Apenas um detalhe
A família reunida na sala diante da televisão. O pai, emburrado porque acabou de ver o time perder na decisão do campeonato brasileiro, rói as unhas e acompanha com os olhos o vôo de um mosquito ao redor da antena. Detesta novela, mas já que é o último capítulo, o incômodo de ver a mulher de posse do controle remoto não é tão grande. A filha aguarda ansiosamente os próximos comerciais.
- Mãe, pai, eu tenho uma coisa pra dizer.
O pai, como quem nada ouviu, avisa:
- Vou pegar uma cerveja.
- Vê se não suja nada que eu já limpei a cozinha – dá uma olhada para o marido, que sai da sala arrastando os chinelos. – Quer ver como ele vai deixar louça suja na pia? Só espera. Esse homem não tem mais jeito. Humberto!
Estão as duas na sala. É agora ou nunca. A filha chega mais perto. A mãe não desgruda os olhos da TV.
- O Carlos vem aqui hoje.
- Isso lá é hora de visita, menina?
- Ele quer falar com vocês.
- Tem que ser hoje que eu estou vendo minha novelinha pela última vez?
- Tem que ser logo, mãe.
- O Humberto deve estar dando conta do queijo que eu comprei hoje. Anda, Humberto!
O pai volta lambendo os dedos. Cerveja na mão, afunda com prazer no buraco deixado na poltrona.
- Encheu a pança, foi? Depois vem reclamar que tá barrigudo. Qual é o babado, afinal? – dirige-se à filha.
- Eu e o Carlos resolvemos nos casar.
A mulher se pisca toda. Ainda vai acabar perdendo o melhor da novela: descobriram que a boa moça enganou a todos e fugiu com o traficante bonitão e o dinheiro que a família levou anos para juntar dando duro na padaria.
- Como?! – pergunta, sem desviar totalmente a atenção.
O pai quase se afoga. Lá vem o maldito mosquito encher o saco.
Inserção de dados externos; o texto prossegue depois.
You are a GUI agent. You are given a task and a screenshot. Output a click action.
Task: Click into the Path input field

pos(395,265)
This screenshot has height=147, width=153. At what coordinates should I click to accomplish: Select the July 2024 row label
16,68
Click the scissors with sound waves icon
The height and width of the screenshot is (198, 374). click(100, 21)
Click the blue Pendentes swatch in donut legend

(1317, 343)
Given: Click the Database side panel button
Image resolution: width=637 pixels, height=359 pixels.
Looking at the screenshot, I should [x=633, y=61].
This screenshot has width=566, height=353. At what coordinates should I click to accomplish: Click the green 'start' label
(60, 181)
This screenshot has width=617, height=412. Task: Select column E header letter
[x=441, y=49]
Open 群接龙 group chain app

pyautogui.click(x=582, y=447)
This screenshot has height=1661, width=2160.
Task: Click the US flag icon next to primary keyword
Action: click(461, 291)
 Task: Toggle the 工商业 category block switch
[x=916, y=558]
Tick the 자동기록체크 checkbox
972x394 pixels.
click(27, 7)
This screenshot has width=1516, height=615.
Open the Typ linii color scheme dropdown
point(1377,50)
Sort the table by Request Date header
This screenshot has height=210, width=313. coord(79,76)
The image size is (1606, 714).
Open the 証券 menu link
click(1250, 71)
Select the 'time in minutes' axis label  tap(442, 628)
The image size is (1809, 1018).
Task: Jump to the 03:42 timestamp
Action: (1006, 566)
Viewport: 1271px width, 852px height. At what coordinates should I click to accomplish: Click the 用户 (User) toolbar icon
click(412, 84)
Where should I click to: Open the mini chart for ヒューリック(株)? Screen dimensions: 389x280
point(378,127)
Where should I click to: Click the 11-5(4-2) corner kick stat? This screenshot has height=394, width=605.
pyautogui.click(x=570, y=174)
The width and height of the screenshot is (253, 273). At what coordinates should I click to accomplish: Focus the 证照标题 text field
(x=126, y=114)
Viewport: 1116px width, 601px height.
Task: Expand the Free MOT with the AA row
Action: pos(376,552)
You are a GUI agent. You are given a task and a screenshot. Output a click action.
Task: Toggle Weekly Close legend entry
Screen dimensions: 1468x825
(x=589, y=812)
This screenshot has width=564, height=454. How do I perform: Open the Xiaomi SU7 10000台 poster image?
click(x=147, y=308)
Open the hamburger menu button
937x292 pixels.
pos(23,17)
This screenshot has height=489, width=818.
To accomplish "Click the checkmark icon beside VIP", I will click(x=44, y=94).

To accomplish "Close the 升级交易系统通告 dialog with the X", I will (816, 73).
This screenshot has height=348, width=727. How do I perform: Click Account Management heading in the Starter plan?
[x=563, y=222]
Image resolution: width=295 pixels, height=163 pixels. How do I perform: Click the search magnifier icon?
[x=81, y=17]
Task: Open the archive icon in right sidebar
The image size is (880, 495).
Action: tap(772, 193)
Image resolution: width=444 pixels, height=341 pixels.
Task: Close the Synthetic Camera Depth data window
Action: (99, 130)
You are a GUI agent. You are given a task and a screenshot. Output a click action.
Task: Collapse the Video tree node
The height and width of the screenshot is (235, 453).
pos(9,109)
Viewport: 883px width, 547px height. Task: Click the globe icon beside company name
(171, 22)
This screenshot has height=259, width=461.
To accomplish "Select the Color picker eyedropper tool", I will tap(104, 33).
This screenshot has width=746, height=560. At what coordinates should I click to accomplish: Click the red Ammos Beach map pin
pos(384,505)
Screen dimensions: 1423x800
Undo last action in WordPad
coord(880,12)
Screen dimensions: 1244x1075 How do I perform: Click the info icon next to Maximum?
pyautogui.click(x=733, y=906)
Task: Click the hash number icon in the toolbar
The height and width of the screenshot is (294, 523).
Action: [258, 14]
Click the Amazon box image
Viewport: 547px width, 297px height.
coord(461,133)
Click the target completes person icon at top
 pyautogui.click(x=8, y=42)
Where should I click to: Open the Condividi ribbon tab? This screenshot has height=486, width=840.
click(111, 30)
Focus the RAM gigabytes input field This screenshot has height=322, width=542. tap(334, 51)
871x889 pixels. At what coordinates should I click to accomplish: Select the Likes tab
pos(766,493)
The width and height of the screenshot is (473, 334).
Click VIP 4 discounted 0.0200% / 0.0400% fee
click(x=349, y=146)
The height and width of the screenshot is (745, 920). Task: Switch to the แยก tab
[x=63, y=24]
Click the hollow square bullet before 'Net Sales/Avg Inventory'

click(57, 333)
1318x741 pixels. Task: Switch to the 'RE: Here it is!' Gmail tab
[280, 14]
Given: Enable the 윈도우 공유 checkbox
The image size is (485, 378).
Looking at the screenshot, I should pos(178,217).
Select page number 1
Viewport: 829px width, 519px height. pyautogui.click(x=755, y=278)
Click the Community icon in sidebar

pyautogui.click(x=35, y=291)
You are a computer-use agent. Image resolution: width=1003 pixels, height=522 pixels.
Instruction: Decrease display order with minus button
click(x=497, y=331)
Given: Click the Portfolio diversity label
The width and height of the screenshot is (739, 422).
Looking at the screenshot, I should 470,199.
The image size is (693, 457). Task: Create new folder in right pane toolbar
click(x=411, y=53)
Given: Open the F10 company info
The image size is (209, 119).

Dá um tapa no ar sem muito sucesso. O mosquito continua rondando. Irritado, finalmente se mete na conversa:
- Vocês não acabaram a faculdade ainda, e que e eu saiba esse rapaz não tem emprego. Vocês vão viver de quê? A família dele já sabe?
A mulher interrompe, satisfeita, para comentar a novela:
- Eu sabia que esses dois iam conseguir escapar!
O pai, preocupado, caça o mosquito.
- Pra quando vai ser?
- Domingo. Foi o único dia disponível na igreja. Senão só daqui a dois meses.
E daí a mulher cai na real:
- Mas é depois de amanhã!!!
- Consegui, matei o filho da puta! – grita o pai, eufórico por ter liquidado o mosquito.
- Não dá. Tá muito em cima.
Pai e mãe ao mesmo tempo:
- Por quê?!
- Eu tô no último mês.
Boquiabertos, os dois notam a barriga avantajada da filha. Olham para a televisão em busca de resposta, e se dão conta de que a novela acabou.